§ **TASK TO COMPLETE**
Reproduce the entries in full, with no changes.

§ **SUPPLIED DATA**
________________
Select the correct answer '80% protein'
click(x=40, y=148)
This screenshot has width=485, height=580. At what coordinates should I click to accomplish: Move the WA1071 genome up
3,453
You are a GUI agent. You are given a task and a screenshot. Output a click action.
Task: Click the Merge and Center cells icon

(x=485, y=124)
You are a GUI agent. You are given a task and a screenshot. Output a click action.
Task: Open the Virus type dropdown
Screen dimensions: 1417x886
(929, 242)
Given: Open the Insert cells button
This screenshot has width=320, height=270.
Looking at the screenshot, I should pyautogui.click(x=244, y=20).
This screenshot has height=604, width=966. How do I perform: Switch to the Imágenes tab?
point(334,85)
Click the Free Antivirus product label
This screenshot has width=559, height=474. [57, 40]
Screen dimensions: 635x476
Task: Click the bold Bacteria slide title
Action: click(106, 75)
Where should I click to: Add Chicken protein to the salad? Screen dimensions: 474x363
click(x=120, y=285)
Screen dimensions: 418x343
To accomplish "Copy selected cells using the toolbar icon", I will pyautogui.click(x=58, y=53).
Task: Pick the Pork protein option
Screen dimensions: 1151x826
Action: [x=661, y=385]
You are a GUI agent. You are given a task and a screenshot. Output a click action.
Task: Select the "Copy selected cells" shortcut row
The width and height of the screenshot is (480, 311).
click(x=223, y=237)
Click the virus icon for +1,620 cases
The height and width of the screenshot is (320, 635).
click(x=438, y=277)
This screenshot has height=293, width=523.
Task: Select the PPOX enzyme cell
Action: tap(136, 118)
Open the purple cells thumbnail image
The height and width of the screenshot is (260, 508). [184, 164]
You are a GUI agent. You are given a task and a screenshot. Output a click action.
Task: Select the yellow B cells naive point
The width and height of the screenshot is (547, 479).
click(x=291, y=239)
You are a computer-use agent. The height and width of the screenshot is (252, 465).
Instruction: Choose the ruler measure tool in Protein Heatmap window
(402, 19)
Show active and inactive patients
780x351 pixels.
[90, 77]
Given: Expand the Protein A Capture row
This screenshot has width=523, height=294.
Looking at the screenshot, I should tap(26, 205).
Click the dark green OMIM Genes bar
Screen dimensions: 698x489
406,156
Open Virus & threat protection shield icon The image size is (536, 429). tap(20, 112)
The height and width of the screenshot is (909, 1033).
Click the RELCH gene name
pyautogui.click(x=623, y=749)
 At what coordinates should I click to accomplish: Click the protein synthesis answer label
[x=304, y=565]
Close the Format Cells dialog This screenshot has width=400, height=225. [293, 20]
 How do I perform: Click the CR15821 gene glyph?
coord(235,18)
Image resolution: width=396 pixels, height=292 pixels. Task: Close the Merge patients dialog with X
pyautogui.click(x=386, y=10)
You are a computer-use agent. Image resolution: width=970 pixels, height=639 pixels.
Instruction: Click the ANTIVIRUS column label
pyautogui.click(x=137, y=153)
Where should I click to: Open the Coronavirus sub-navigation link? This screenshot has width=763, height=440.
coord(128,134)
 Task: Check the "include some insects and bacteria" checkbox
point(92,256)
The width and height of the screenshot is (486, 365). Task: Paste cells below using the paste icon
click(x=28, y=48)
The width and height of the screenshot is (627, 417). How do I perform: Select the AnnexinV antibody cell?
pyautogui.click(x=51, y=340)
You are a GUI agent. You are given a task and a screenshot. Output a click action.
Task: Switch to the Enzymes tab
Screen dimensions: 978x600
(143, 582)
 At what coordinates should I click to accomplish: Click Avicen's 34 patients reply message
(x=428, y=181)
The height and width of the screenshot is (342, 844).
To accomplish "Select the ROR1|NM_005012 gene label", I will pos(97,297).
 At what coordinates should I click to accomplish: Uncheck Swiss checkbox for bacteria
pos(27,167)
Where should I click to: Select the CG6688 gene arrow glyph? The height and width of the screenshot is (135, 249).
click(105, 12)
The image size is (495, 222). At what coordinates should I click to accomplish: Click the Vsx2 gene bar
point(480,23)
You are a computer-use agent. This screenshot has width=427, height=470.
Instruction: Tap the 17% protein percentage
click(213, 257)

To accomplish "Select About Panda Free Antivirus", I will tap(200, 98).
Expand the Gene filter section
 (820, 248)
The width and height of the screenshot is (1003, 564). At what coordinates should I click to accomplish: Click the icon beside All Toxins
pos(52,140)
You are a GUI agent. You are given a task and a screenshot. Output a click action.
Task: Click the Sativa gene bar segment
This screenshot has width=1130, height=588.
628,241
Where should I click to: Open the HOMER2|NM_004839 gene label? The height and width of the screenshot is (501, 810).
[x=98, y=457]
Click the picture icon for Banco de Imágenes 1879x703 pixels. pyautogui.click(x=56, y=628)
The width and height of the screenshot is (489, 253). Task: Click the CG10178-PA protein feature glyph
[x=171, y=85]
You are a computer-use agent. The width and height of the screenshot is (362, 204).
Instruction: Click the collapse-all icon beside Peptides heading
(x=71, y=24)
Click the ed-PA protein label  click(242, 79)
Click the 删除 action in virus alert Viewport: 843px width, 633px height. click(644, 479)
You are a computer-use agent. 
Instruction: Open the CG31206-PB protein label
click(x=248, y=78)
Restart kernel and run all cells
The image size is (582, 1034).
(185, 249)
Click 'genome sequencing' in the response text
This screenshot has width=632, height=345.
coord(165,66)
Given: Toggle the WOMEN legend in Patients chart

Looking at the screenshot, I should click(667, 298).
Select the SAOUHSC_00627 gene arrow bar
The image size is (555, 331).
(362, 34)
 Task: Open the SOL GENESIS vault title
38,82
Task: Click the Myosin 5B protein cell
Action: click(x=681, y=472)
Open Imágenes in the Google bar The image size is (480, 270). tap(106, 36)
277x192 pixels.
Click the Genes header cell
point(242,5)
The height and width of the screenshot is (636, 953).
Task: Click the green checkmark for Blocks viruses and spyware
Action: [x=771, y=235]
________________
§ **THE ANSWER**
Select the correct answer '80% protein'
click(x=40, y=148)
This screenshot has width=485, height=580. At what coordinates should I click to accomplish: Move the WA1071 genome up
3,453
You are a GUI agent. You are given a task and a screenshot. Output a click action.
Task: Click the Merge and Center cells icon

(x=485, y=124)
You are a GUI agent. You are given a task and a screenshot. Output a click action.
Task: Open the Virus type dropdown
Screen dimensions: 1417x886
(929, 242)
Given: Open the Insert cells button
This screenshot has width=320, height=270.
Looking at the screenshot, I should pyautogui.click(x=244, y=20).
This screenshot has height=604, width=966. How do I perform: Switch to the Imágenes tab?
point(334,85)
Click the Free Antivirus product label
This screenshot has width=559, height=474. [57, 40]
Screen dimensions: 635x476
Task: Click the bold Bacteria slide title
Action: click(106, 75)
Where should I click to: Add Chicken protein to the salad? Screen dimensions: 474x363
click(x=120, y=285)
Screen dimensions: 418x343
To accomplish "Copy selected cells using the toolbar icon", I will pyautogui.click(x=58, y=53).
Task: Pick the Pork protein option
Screen dimensions: 1151x826
Action: [x=661, y=385]
You are a GUI agent. You are given a task and a screenshot. Output a click action.
Task: Select the "Copy selected cells" shortcut row
The width and height of the screenshot is (480, 311).
click(x=223, y=237)
Click the virus icon for +1,620 cases
The height and width of the screenshot is (320, 635).
click(x=438, y=277)
This screenshot has height=293, width=523.
Task: Select the PPOX enzyme cell
Action: tap(136, 118)
Open the purple cells thumbnail image
The height and width of the screenshot is (260, 508). [184, 164]
You are a GUI agent. You are given a task and a screenshot. Output a click action.
Task: Select the yellow B cells naive point
The width and height of the screenshot is (547, 479).
click(x=291, y=239)
You are a computer-use agent. The height and width of the screenshot is (252, 465).
Instruction: Choose the ruler measure tool in Protein Heatmap window
(402, 19)
Show active and inactive patients
780x351 pixels.
[90, 77]
Given: Expand the Protein A Capture row
This screenshot has width=523, height=294.
Looking at the screenshot, I should tap(26, 205).
Click the dark green OMIM Genes bar
Screen dimensions: 698x489
406,156
Open Virus & threat protection shield icon The image size is (536, 429). tap(20, 112)
The height and width of the screenshot is (909, 1033).
Click the RELCH gene name
pyautogui.click(x=623, y=749)
 At what coordinates should I click to accomplish: Click the protein synthesis answer label
[x=304, y=565]
Close the Format Cells dialog This screenshot has width=400, height=225. [293, 20]
 How do I perform: Click the CR15821 gene glyph?
coord(235,18)
Image resolution: width=396 pixels, height=292 pixels. Task: Close the Merge patients dialog with X
pyautogui.click(x=386, y=10)
You are a computer-use agent. Image resolution: width=970 pixels, height=639 pixels.
Instruction: Click the ANTIVIRUS column label
pyautogui.click(x=137, y=153)
Where should I click to: Open the Coronavirus sub-navigation link? This screenshot has width=763, height=440.
coord(128,134)
 Task: Check the "include some insects and bacteria" checkbox
point(92,256)
The width and height of the screenshot is (486, 365). Task: Paste cells below using the paste icon
click(x=28, y=48)
The width and height of the screenshot is (627, 417). How do I perform: Select the AnnexinV antibody cell?
pyautogui.click(x=51, y=340)
You are a GUI agent. You are given a task and a screenshot. Output a click action.
Task: Switch to the Enzymes tab
Screen dimensions: 978x600
(143, 582)
 At what coordinates should I click to accomplish: Click Avicen's 34 patients reply message
(x=428, y=181)
The height and width of the screenshot is (342, 844).
To accomplish "Select the ROR1|NM_005012 gene label", I will pos(97,297).
 At what coordinates should I click to accomplish: Uncheck Swiss checkbox for bacteria
pos(27,167)
Where should I click to: Select the CG6688 gene arrow glyph? The height and width of the screenshot is (135, 249).
click(105, 12)
The image size is (495, 222). At what coordinates should I click to accomplish: Click the Vsx2 gene bar
point(480,23)
You are a computer-use agent. This screenshot has width=427, height=470.
Instruction: Tap the 17% protein percentage
click(213, 257)

To accomplish "Select About Panda Free Antivirus", I will tap(200, 98).
Expand the Gene filter section
 (820, 248)
The width and height of the screenshot is (1003, 564). At what coordinates should I click to accomplish: Click the icon beside All Toxins
pos(52,140)
You are a GUI agent. You are given a task and a screenshot. Output a click action.
Task: Click the Sativa gene bar segment
This screenshot has width=1130, height=588.
628,241
Where should I click to: Open the HOMER2|NM_004839 gene label? The height and width of the screenshot is (501, 810).
[x=98, y=457]
Click the picture icon for Banco de Imágenes 1879x703 pixels. pyautogui.click(x=56, y=628)
The width and height of the screenshot is (489, 253). Task: Click the CG10178-PA protein feature glyph
[x=171, y=85]
You are a computer-use agent. The width and height of the screenshot is (362, 204).
Instruction: Click the collapse-all icon beside Peptides heading
(x=71, y=24)
Click the ed-PA protein label  click(242, 79)
Click the 删除 action in virus alert Viewport: 843px width, 633px height. click(644, 479)
You are a computer-use agent. 
Instruction: Open the CG31206-PB protein label
click(x=248, y=78)
Restart kernel and run all cells
The image size is (582, 1034).
(185, 249)
Click 'genome sequencing' in the response text
This screenshot has width=632, height=345.
coord(165,66)
Given: Toggle the WOMEN legend in Patients chart

Looking at the screenshot, I should click(667, 298).
Select the SAOUHSC_00627 gene arrow bar
The image size is (555, 331).
(362, 34)
 Task: Open the SOL GENESIS vault title
38,82
Task: Click the Myosin 5B protein cell
Action: click(x=681, y=472)
Open Imágenes in the Google bar The image size is (480, 270). tap(106, 36)
277x192 pixels.
Click the Genes header cell
point(242,5)
The height and width of the screenshot is (636, 953).
Task: Click the green checkmark for Blocks viruses and spyware
Action: [x=771, y=235]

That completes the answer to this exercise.